Assim este projecto, além de 70 apartamentos que partilham zonas comunitárias, engloba ainda uma creche, espaço de exposições, sala para seminários, espaço para banhos restaurante, zona de recreio exterior, espaços exteriores comunitários, coberturas ajardinadas, biblioteca, entre outras funções.
Condição fundamental para se habitar neste complexo habitacional consiste em aceitar a ideia de viver em comunidade, os candidatos a ocupar um apartamento devem apresentar-se aos restantes habitantes, e aceitar os diferentes modos de vida, numa lógica de partilha e comunhão. Os apartamentos são desenhados tendo por detrás este conceito, as zonas técnicas são reduzidas ao mínimo, assim como espaços de estar, uma vez que o complexo oferece zonas de lavandaria, banhos, salas de convívio comunitárias.

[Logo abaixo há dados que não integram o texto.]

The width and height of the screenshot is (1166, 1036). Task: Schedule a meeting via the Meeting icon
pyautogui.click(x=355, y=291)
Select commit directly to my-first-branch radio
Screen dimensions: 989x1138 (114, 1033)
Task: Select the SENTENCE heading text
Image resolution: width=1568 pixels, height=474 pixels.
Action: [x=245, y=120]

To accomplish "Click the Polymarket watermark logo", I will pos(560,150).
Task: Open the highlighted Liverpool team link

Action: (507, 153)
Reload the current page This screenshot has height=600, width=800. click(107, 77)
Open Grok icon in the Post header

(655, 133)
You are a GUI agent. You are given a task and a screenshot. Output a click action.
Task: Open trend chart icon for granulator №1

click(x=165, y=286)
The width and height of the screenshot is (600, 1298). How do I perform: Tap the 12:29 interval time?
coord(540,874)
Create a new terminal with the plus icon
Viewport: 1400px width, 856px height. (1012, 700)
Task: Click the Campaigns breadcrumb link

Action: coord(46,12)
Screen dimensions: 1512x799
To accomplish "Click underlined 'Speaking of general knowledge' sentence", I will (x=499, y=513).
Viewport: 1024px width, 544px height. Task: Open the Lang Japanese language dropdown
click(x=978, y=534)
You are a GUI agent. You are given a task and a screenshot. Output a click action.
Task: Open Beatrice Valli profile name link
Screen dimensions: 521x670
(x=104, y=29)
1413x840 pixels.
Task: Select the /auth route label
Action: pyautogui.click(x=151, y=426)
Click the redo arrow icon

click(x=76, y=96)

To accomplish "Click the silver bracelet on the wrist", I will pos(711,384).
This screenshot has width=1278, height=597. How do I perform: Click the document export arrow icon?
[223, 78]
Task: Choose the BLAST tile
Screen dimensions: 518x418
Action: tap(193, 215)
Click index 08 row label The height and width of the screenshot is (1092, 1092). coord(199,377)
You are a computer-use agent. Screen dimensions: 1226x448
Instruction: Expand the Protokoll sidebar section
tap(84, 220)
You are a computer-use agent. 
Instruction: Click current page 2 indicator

A arquitectura ficou a cargo do atelier vienense BKK-3, cujo fundador é membro e habita nesta cooperativa habitacional. A este nível a proposta revela uma forte integração urbana, ocupando o espaço de uma antiga unidade industrial dentro de um dos quarteirões classicistas da cidade. Deste modo o projecto desenvolve-se do vazio urbano, moldando-se aos edifícios que limitam a sua zona de movimento, adaptando-se mas impondo-se como uma unidade diferente. Os espaços comunitários constituem a centralidade deste projecto, assim como a relação que estabelecem com as diferentes valências deste complexo. De destacar o uso de estratégias ambientais simples, como o aproveitamento das águas pluviais, as coberturas ajardinadas, e a orientação dos envidraçados que permitem controlar os gastos energéticos do edifício.
Uma experiência pioneira, que usa a arquitectura como ferramenta para a concretização de um ideal social, em prol de uma comunidade e dos seus habitantes.